Acknowledgment: This text is a formatted version of a message posted to *Teaching on WorldMOO by Andy Bakun.
A few options are available to eval to make it easier to use and more informative. By default, you can't use the variables 'me' and 'here' in an eval. Before your eval is executed, the eval verb inserts the contents of your .eval_env prop. $prog's .eval_env is defined as "here=player.location;me=player" so all descandants of $prog can use 'me' and 'here' in their evals.
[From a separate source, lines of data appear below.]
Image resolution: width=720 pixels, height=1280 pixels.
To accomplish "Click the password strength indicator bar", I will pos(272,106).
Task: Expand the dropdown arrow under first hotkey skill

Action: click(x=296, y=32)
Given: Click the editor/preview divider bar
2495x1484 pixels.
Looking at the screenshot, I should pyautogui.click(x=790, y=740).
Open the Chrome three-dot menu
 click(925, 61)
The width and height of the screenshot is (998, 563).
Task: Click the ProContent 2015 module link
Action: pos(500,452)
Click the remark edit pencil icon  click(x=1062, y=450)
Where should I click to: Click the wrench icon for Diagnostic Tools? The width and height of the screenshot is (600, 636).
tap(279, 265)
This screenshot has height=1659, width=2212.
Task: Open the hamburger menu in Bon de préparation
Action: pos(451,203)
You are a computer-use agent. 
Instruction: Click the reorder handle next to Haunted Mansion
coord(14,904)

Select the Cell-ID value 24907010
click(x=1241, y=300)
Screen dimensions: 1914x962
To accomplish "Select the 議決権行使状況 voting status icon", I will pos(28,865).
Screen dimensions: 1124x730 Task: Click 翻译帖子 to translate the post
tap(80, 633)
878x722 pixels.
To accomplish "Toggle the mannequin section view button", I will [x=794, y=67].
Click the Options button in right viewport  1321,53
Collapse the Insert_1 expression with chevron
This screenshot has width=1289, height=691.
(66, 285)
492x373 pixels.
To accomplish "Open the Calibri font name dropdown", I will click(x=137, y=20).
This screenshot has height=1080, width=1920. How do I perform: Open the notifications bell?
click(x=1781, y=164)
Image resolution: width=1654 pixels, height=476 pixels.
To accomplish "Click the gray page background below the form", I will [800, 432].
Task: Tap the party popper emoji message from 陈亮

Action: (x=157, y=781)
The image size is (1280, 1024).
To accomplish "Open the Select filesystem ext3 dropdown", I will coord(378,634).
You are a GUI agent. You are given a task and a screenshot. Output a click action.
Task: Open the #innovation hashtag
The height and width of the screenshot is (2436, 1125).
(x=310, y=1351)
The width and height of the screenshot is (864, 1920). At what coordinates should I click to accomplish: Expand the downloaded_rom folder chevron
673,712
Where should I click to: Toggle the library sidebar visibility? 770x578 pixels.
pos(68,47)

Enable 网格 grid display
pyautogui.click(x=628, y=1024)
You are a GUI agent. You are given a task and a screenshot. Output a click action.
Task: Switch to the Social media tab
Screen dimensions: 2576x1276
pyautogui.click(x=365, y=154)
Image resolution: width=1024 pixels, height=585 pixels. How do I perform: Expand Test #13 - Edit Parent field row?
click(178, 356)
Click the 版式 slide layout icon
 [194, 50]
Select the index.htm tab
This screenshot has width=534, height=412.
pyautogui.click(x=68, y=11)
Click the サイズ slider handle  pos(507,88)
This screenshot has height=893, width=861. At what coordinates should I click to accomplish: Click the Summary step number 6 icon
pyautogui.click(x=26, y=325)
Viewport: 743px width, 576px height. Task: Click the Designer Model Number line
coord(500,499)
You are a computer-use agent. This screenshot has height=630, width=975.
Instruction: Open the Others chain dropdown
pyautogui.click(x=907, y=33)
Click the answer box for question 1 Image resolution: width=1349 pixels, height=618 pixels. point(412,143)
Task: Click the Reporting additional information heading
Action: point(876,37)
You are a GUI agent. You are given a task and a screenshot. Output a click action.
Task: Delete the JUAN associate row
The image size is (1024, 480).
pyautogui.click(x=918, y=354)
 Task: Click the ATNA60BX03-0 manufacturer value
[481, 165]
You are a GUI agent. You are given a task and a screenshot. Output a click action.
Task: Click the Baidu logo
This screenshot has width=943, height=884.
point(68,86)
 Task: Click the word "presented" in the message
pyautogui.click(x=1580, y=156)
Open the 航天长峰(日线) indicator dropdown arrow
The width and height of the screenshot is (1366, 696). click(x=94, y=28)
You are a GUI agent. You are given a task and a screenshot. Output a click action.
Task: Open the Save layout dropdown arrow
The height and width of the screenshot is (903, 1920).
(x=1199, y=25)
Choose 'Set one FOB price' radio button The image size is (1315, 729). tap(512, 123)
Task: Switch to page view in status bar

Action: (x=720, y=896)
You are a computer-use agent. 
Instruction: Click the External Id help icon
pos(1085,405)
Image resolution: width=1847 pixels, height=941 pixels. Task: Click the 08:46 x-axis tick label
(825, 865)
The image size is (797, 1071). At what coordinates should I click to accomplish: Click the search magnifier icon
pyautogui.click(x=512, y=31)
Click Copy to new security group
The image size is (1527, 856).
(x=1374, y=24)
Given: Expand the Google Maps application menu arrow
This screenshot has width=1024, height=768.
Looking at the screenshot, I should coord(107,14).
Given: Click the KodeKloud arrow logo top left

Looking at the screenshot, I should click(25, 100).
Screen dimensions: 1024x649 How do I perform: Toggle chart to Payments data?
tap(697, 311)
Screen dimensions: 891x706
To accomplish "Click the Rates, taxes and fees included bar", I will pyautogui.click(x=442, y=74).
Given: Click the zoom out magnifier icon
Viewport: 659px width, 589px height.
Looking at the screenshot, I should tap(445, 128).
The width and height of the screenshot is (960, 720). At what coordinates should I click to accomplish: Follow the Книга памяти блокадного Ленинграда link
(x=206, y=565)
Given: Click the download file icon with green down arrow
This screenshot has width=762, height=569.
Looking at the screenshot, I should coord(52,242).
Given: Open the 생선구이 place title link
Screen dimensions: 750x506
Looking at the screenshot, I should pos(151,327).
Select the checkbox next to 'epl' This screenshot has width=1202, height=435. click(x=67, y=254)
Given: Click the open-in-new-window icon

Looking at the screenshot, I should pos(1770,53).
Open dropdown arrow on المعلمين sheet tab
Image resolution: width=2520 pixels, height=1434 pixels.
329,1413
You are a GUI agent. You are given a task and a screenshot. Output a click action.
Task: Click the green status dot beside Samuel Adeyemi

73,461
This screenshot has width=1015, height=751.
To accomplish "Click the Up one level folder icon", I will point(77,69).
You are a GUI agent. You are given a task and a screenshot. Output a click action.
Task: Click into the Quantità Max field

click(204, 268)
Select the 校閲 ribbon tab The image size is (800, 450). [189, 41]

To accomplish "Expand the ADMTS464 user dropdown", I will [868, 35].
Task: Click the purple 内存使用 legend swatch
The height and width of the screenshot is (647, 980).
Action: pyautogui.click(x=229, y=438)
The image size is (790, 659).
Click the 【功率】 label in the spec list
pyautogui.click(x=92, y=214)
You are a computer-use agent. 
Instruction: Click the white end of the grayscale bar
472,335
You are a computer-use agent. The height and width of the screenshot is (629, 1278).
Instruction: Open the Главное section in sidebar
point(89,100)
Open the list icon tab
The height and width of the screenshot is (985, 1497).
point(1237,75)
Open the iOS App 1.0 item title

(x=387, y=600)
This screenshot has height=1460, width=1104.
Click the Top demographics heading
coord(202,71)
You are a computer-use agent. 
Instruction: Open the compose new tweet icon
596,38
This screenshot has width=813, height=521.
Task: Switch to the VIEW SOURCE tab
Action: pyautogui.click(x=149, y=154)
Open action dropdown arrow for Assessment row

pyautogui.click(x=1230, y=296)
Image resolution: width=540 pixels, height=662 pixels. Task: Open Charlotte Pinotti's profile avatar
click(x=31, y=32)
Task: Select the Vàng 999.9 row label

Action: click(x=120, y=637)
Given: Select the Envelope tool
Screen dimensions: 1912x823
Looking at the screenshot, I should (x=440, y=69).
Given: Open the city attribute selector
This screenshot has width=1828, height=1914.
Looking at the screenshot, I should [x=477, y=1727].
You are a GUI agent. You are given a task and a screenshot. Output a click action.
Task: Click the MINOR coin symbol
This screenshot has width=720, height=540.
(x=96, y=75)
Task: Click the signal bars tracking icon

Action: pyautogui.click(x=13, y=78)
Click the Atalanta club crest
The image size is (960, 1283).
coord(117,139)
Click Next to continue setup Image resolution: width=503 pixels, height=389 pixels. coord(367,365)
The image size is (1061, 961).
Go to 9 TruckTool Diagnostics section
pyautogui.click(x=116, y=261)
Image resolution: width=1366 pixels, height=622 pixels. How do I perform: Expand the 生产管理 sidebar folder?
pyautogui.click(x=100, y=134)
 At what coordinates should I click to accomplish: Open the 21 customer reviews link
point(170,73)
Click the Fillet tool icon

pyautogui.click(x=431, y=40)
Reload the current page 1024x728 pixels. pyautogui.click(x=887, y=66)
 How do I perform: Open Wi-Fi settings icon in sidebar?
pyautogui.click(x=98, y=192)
=> #1353 (ThwartedEfforts)
You can add more things to your .eval_env prop, , I have 'su=$string_utils;lu=$list_utils; in my .eval_env, so I can use 'lu' and 'su' in my evals (which is much easier to type). One of the drawbacks of this is that if your eval crashes with a traceback, the line number count will be off from what you entered for your eval. (small price to pay)
You can also have it tell you about how many ticks and seconds your eval ate up, by setting your .eval_time prop to 1. (try ;me.eval_time = 1). This will not be accurate if your eval fork()'ed or suspended().
Unfortately, if you use .eval_time and .eval_env, your tick count will be effected by all the ticks that are in your .eval_env. This can be fixed by setting your .eval_ticks prop with the number of ticks your eval_env eats up. To find out how many ticks your eval_env takes, set your .eval_ticks to 0, eval_time to 1 and then put your preliminary set up code in your .eval_env. Then just do an empty eval:
[used 23 ticks, 1 second.]
and it will tell you how many ticks your empty eval took. Use that value to set your .eval_ticks prop. Above, my empty eval took 23 ticks, so I set my .eval_ticks prop to 23. Then an empty eval will take 0 ticks, as it should, since there isn't any code. The usefulness of this is so that only the code that you want to evaluate will have the tick count, and your setup code will not be included.